Data for this task:
◇ ◇ ◇ ◇ ◇ ◇ ◇
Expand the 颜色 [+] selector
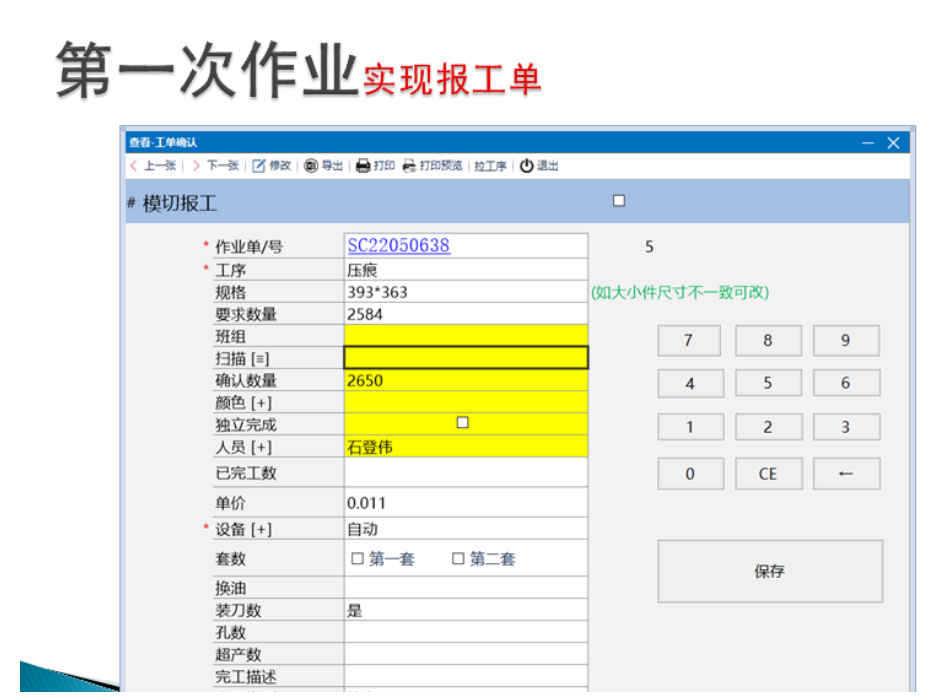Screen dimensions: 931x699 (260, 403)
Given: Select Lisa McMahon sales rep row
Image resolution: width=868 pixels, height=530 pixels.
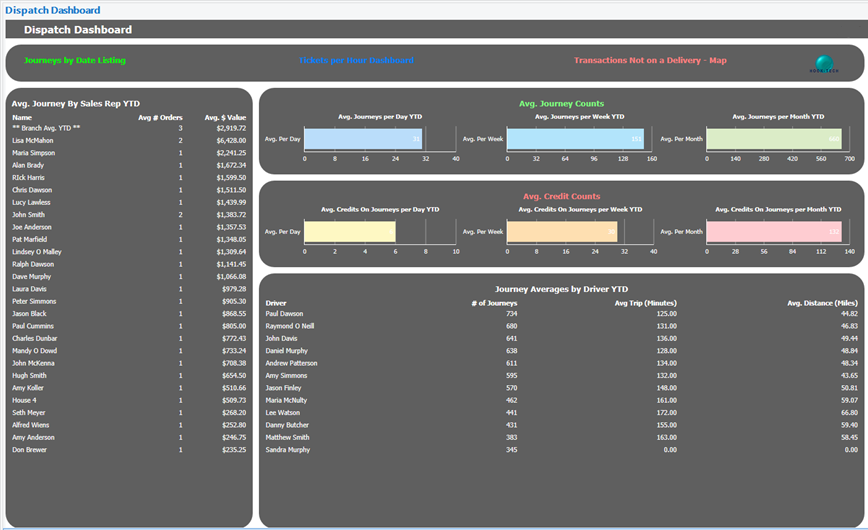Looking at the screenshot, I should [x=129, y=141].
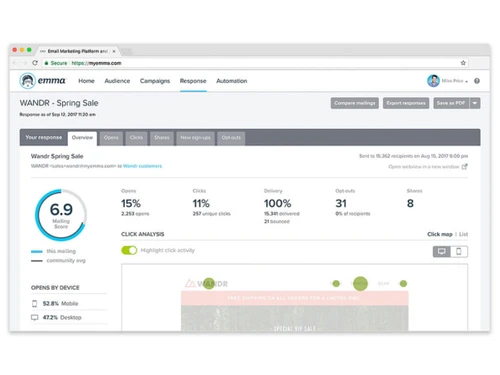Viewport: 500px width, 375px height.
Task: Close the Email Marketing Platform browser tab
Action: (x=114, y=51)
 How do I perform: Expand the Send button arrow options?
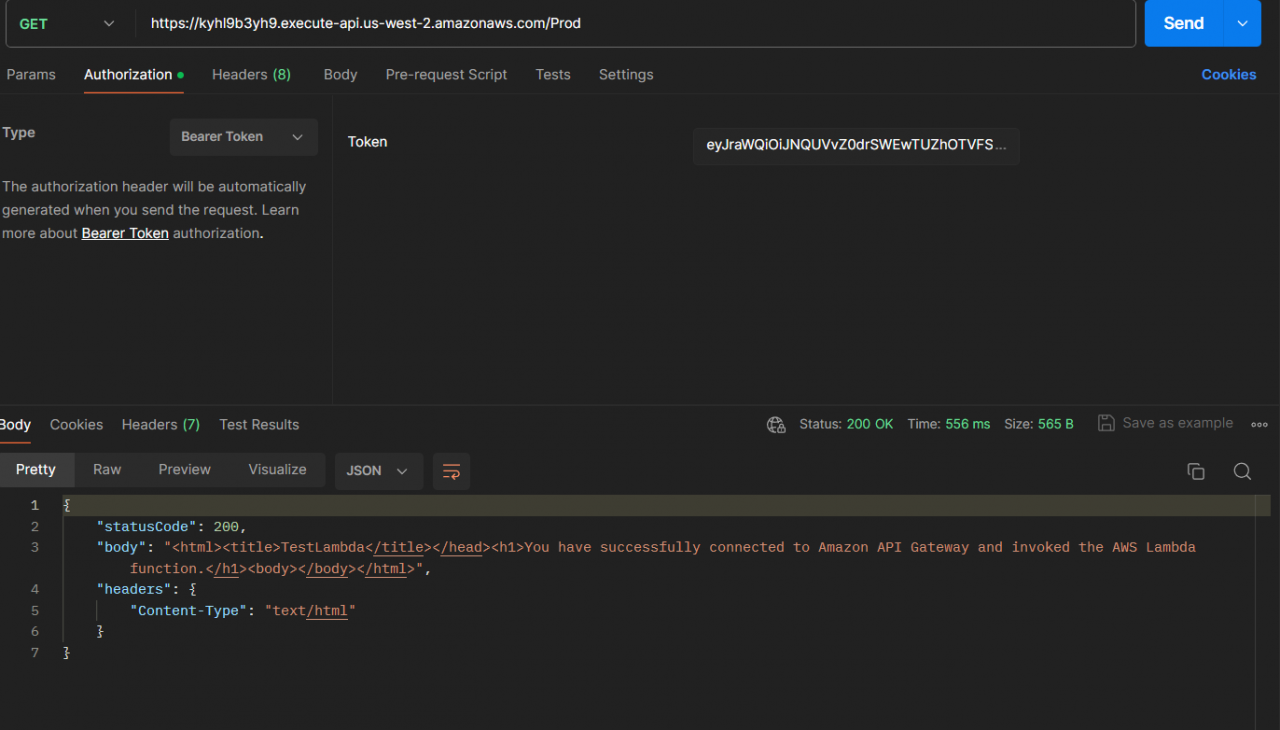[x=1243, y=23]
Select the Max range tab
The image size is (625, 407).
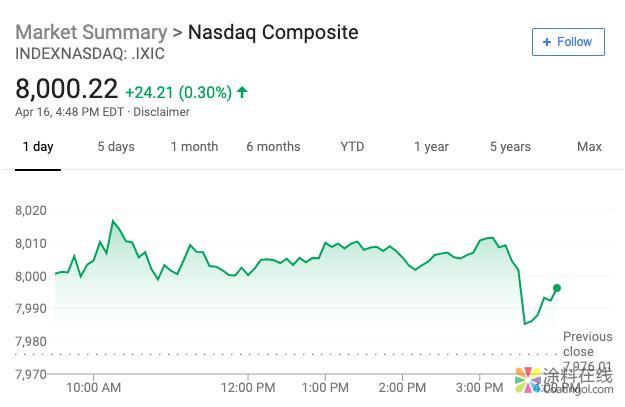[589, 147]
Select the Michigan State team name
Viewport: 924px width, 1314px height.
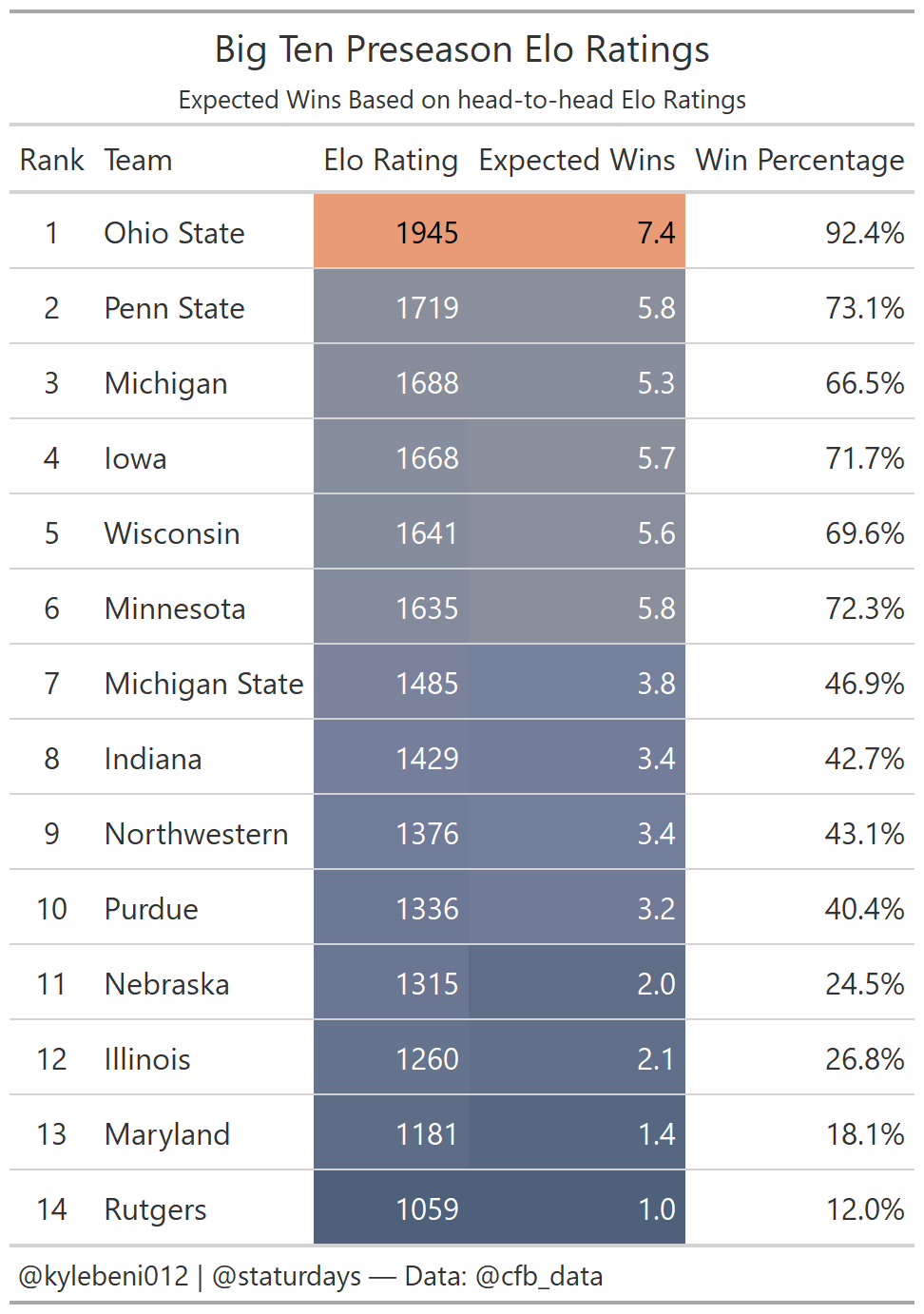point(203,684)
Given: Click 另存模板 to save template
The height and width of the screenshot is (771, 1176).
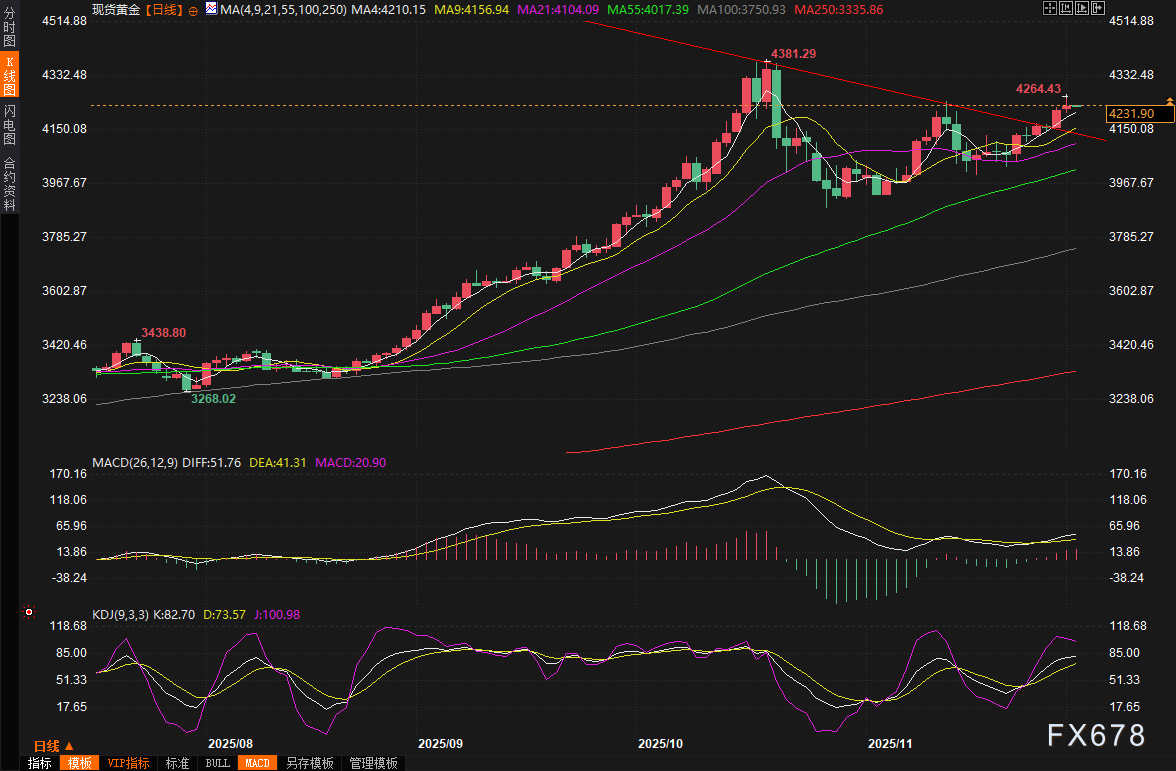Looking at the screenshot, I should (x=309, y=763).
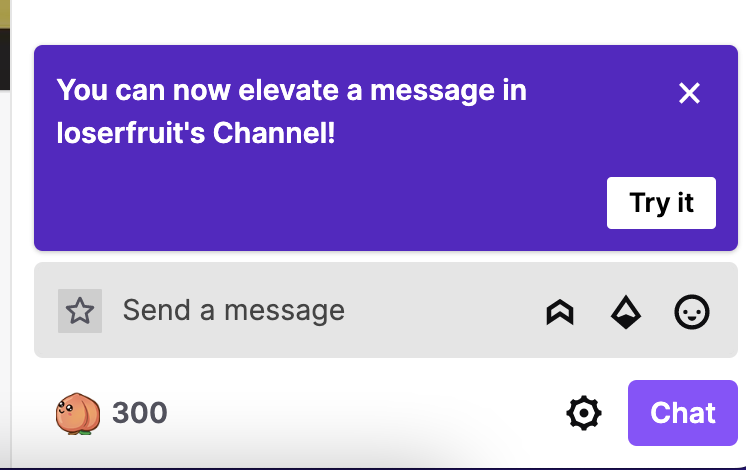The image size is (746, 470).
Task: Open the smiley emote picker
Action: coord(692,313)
◇ ◇ ◇ ◇ ◇ ◇ ◇
Action item: Only the lines from the line containing "Select the Max range tab" through the end of the material should be retyped, exactly and in full, with no pictures.

Expected answer:
Select the Max range tab
The image size is (625, 407).
[589, 147]
Select the Michigan State team name
Viewport: 924px width, 1314px height.
point(203,684)
Given: Click 另存模板 to save template
The height and width of the screenshot is (771, 1176).
Looking at the screenshot, I should (x=309, y=763).
The image size is (746, 470).
Task: Open the smiley emote picker
Action: coord(692,313)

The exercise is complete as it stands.